> WHAT YOU ARE ASKED TO DO
Copy the data word for word, from the line containing "is (295, 320)." through the end of the data. Leave out the pictures.

--- SOURCE MATERIAL Enclosed Below ---

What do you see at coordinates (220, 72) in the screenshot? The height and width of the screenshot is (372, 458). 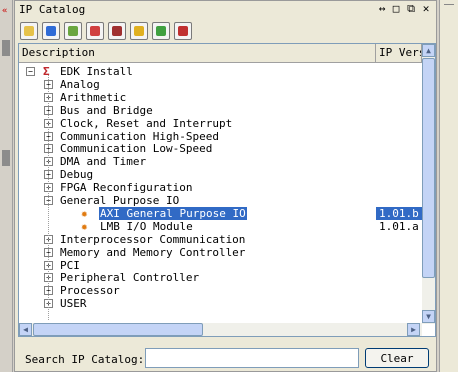 I see `tree-root-edk-install: − Σ EDK Install` at bounding box center [220, 72].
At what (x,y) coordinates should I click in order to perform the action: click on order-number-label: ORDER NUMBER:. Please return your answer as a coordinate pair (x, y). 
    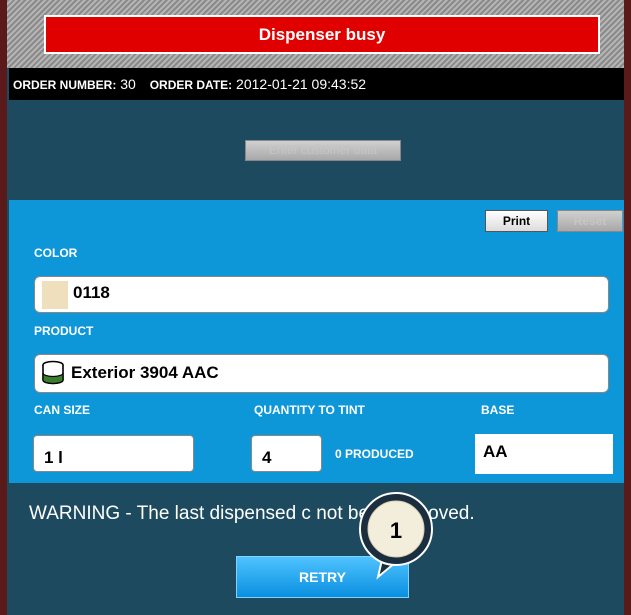
    Looking at the image, I should click on (65, 85).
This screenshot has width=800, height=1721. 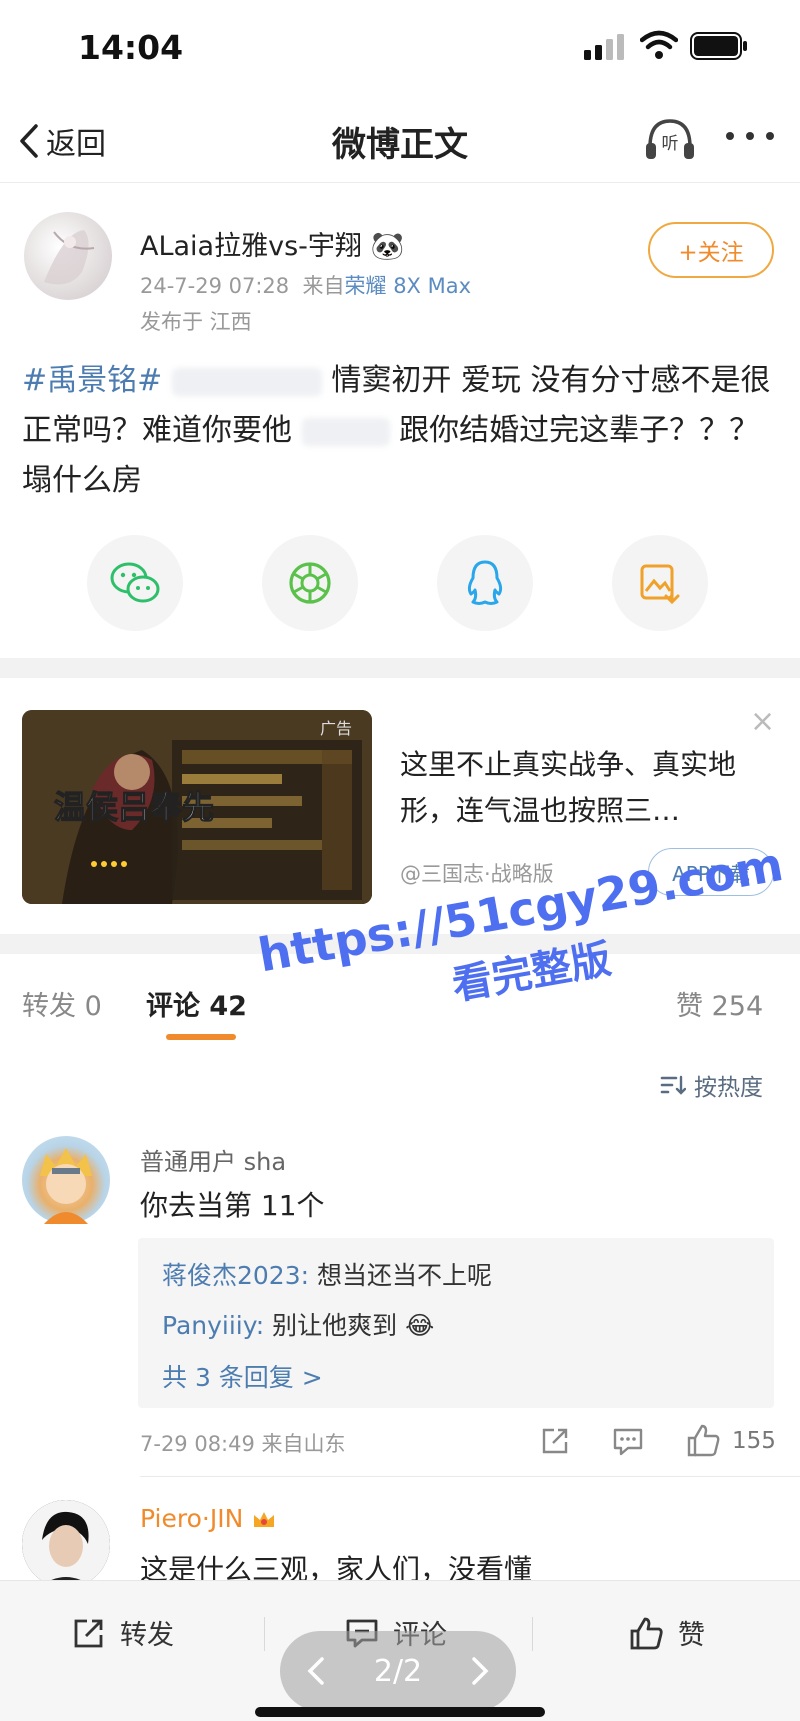 What do you see at coordinates (388, 246) in the screenshot?
I see `panda-emoji-icon: 🐼` at bounding box center [388, 246].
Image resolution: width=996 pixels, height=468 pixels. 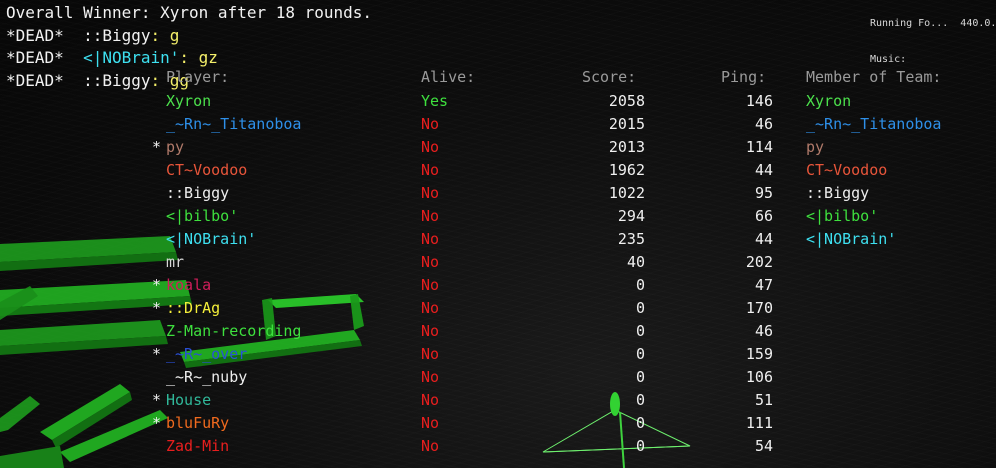 What do you see at coordinates (631, 239) in the screenshot?
I see `player-score: 235` at bounding box center [631, 239].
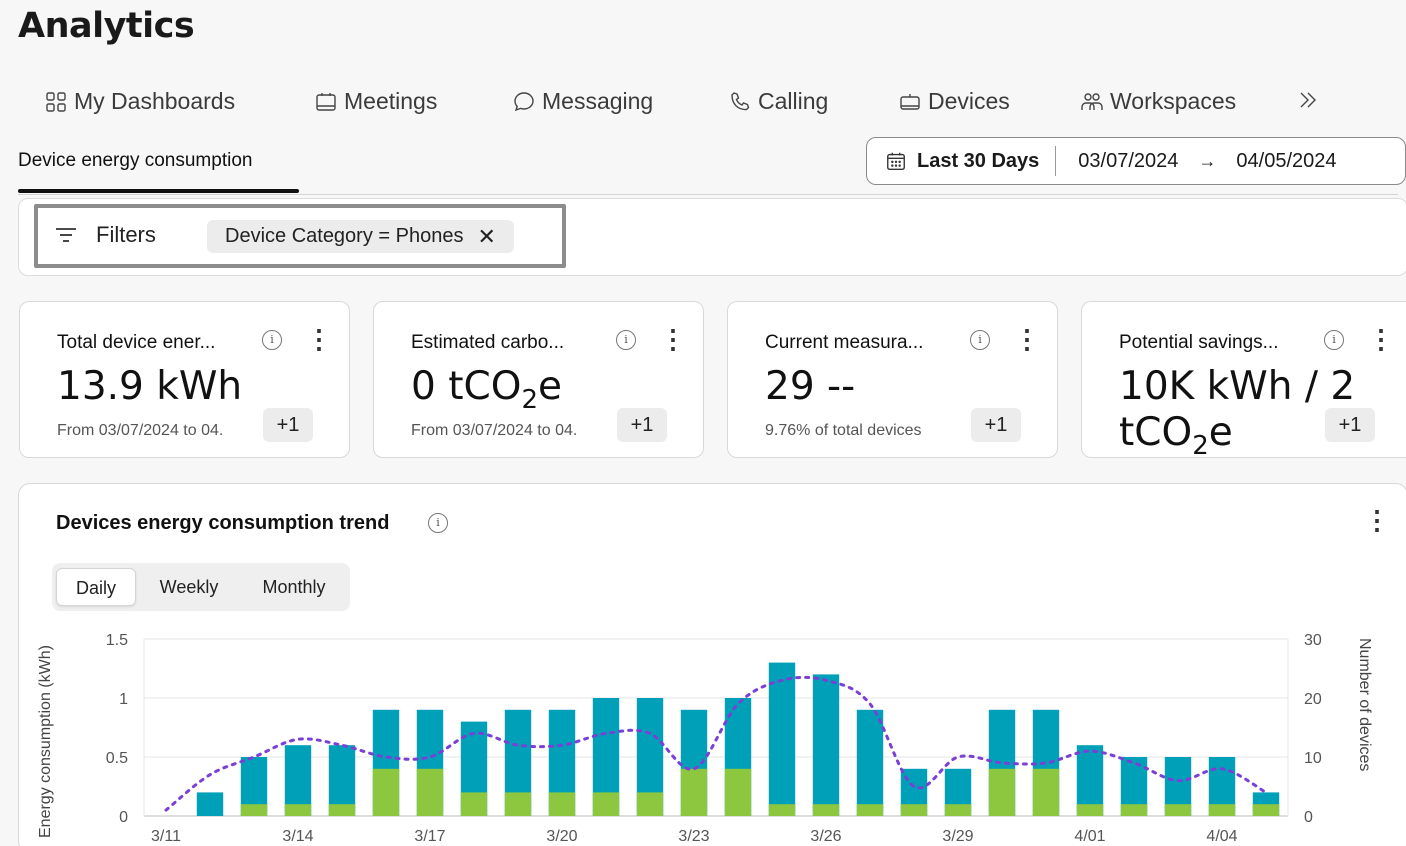 The height and width of the screenshot is (846, 1406). I want to click on bar-green-3/21, so click(606, 804).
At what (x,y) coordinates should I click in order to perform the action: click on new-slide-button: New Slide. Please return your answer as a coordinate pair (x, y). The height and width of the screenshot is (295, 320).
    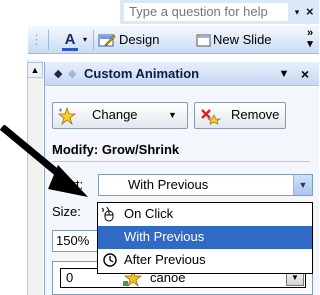
    Looking at the image, I should click on (242, 40).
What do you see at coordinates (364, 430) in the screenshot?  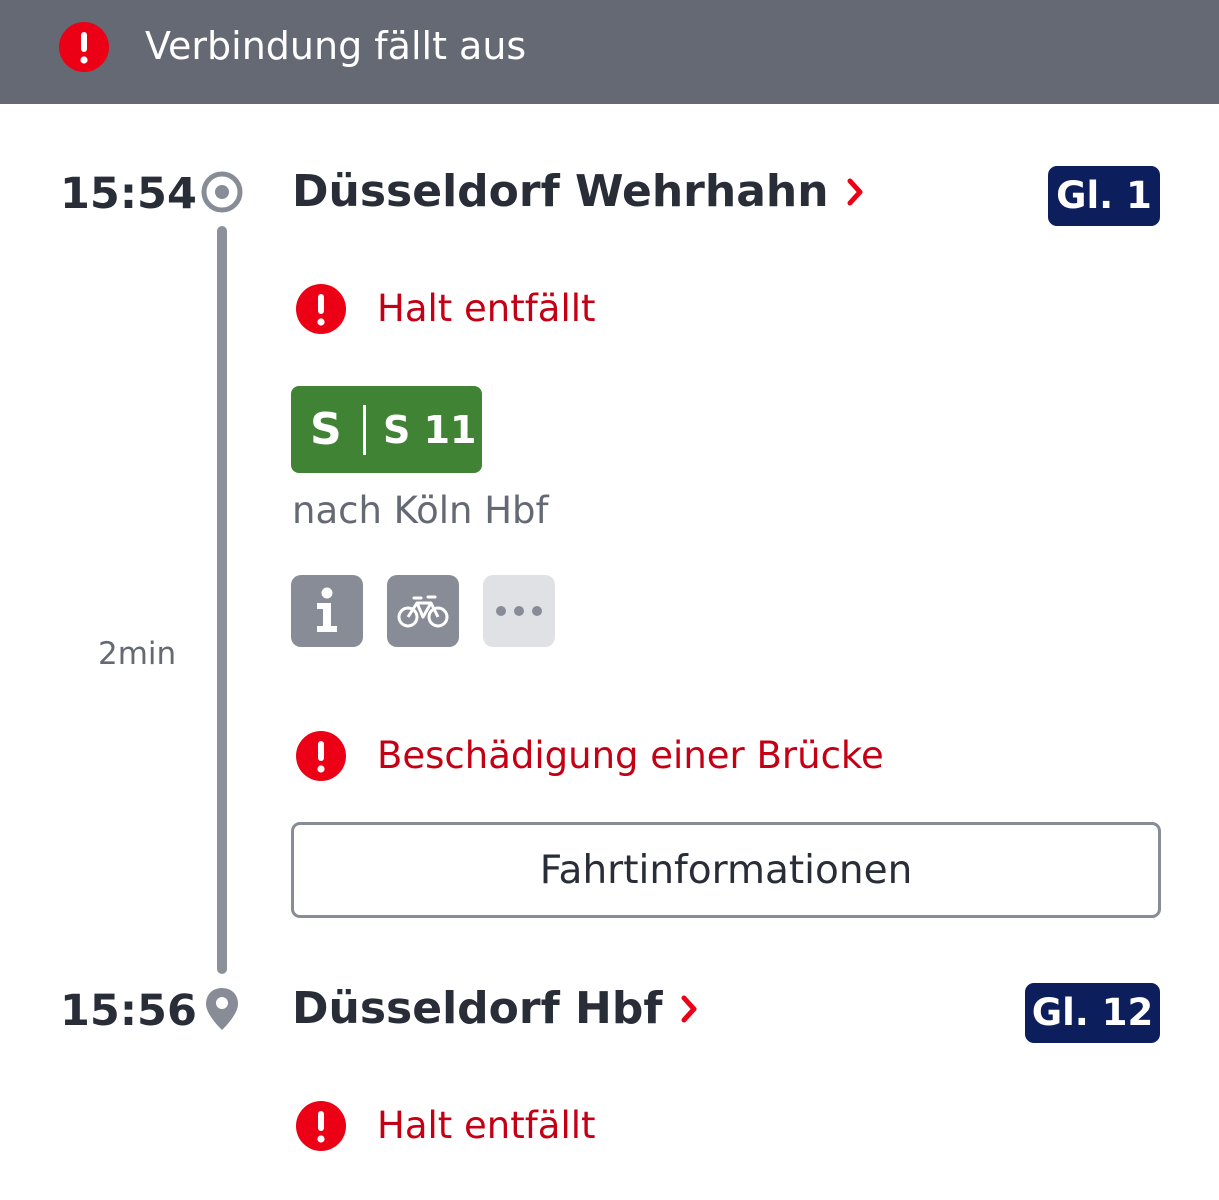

--- End of Enclosed SOURCE MATERIAL ---

> COMPLETED EXERCISE
At what (x,y) coordinates should I click in order to perform the action: click on new-slide-button: New Slide. Please return your answer as a coordinate pair (x, y). The height and width of the screenshot is (295, 320).
    Looking at the image, I should click on (242, 40).
What do you see at coordinates (364, 430) in the screenshot?  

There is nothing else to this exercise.